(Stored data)
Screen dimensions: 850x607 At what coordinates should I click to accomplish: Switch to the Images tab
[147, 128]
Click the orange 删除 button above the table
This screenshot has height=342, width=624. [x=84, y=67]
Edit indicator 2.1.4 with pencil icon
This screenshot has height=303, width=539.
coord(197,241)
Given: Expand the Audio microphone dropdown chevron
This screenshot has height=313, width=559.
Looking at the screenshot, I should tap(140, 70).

* * *

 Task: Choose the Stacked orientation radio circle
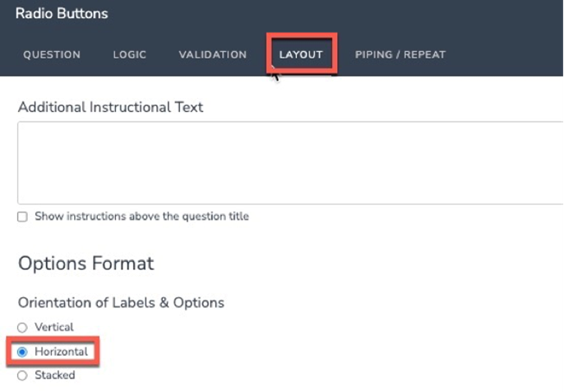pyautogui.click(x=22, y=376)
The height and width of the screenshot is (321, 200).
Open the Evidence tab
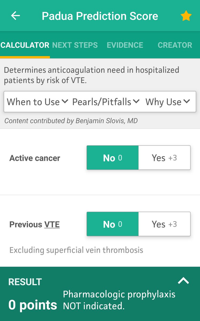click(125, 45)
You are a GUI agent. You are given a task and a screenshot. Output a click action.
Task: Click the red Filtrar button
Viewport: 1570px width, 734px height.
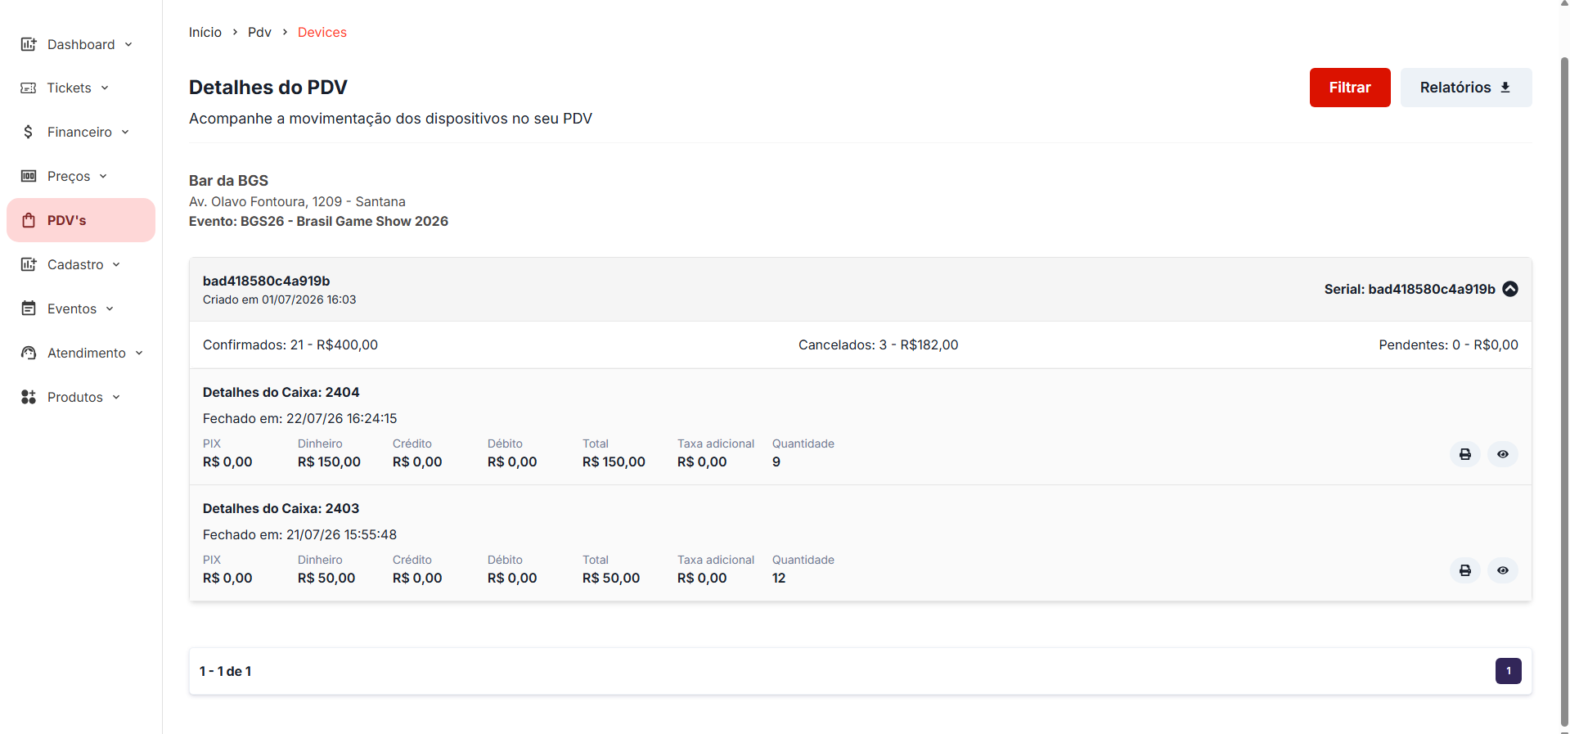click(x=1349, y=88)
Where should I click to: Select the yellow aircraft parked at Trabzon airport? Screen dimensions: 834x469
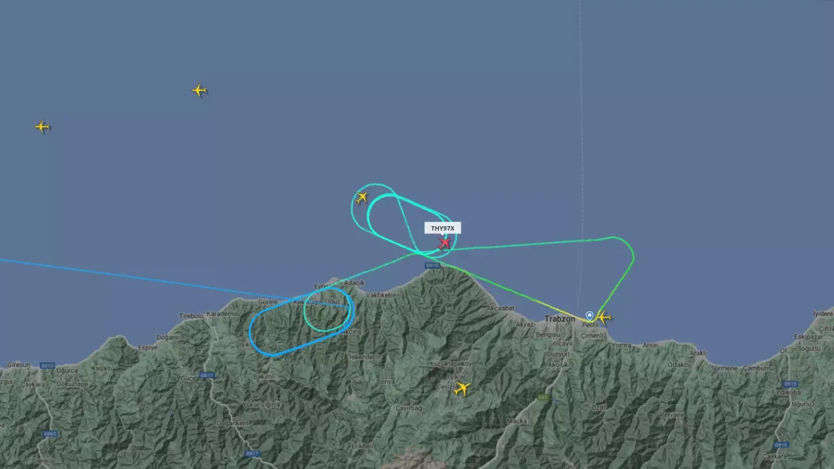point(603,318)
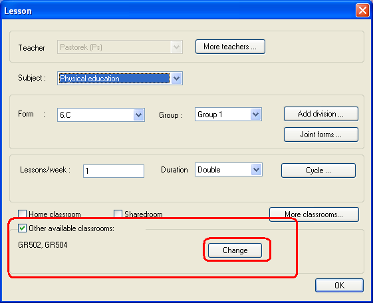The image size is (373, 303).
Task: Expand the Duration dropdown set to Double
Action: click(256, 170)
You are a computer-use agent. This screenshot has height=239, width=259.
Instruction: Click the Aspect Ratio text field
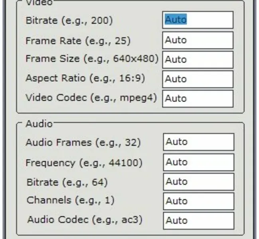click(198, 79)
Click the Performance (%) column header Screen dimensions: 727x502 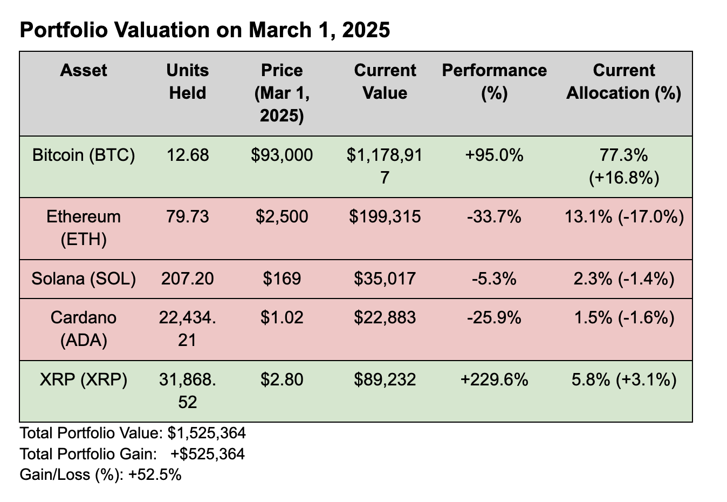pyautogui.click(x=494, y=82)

● **TASK DESCRIPTION**
Starting with the line that has "The height and" and ending with the line that has "You are a computer-use", repeat the lines above exactly, omitting every picture.

● **EXERCISE RESULT**
The height and width of the screenshot is (321, 200).
Open the Evidence tab
click(125, 45)
You are a GUI agent. You are given a task and a screenshot. Output a click action.
Task: Click the red Filtrar button
Viewport: 1570px width, 734px height.
click(x=1349, y=88)
Where should I click to: Select the yellow aircraft parked at Trabzon airport? Screen dimensions: 834x469
point(603,318)
The image size is (373, 303).
Task: Expand the Duration dropdown set to Double
Action: click(256, 170)
You are a computer-use agent. This screenshot has height=239, width=259.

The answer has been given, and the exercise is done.